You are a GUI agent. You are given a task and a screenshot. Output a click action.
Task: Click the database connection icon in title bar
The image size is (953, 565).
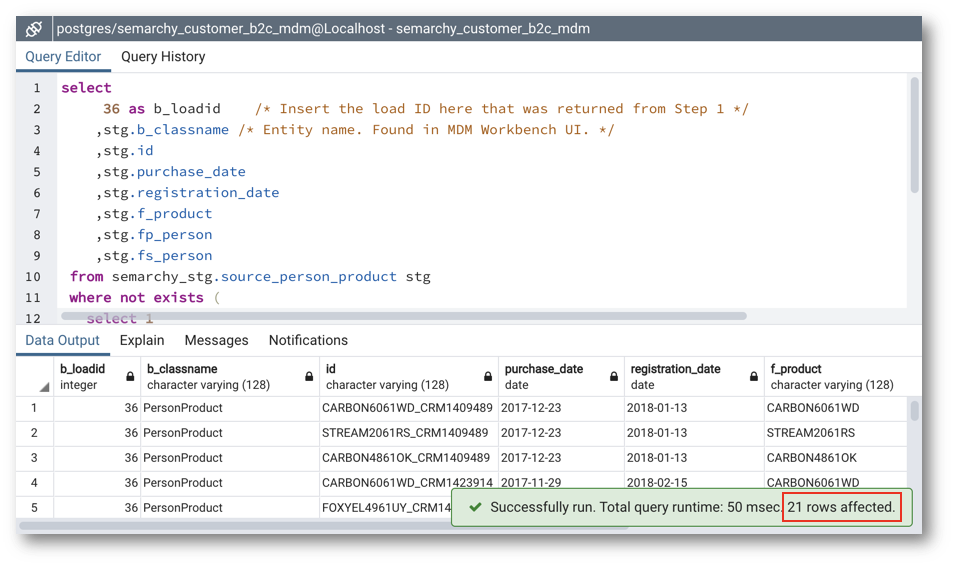[x=33, y=28]
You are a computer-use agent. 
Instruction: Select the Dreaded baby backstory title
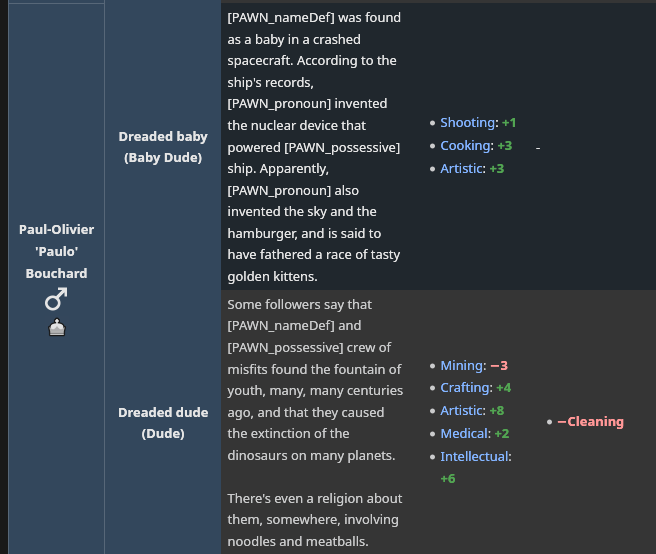(163, 137)
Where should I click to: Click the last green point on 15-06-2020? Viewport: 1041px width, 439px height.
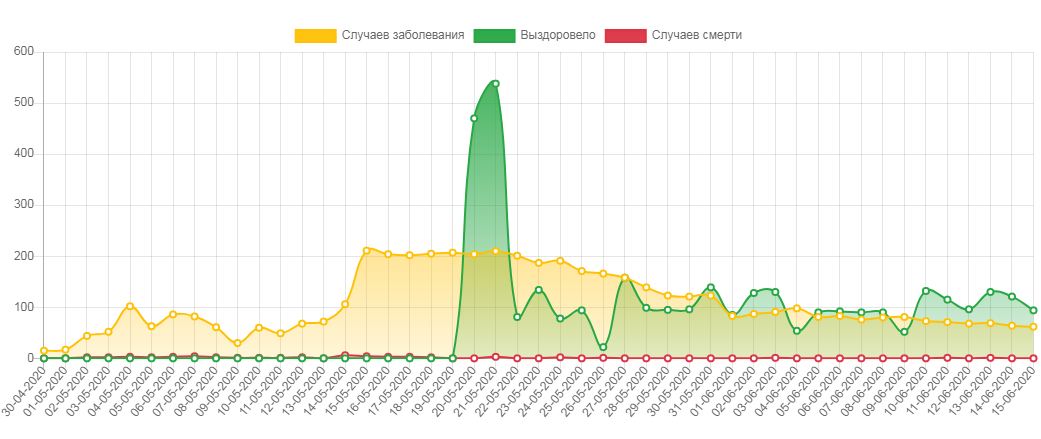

::::::::::

Render the listing as a numbered list, starting at the line containing "You are a computer-use agent." and ending at the end of the listing, with no blank lines. Leave the pictures out.

1. You are a computer-use agent. 
2. Instruction: Select the Dreaded baby backstory title
3. (163, 137)
4. Where should I click to: Click the last green point on 15-06-2020? Viewport: 1041px width, 439px height.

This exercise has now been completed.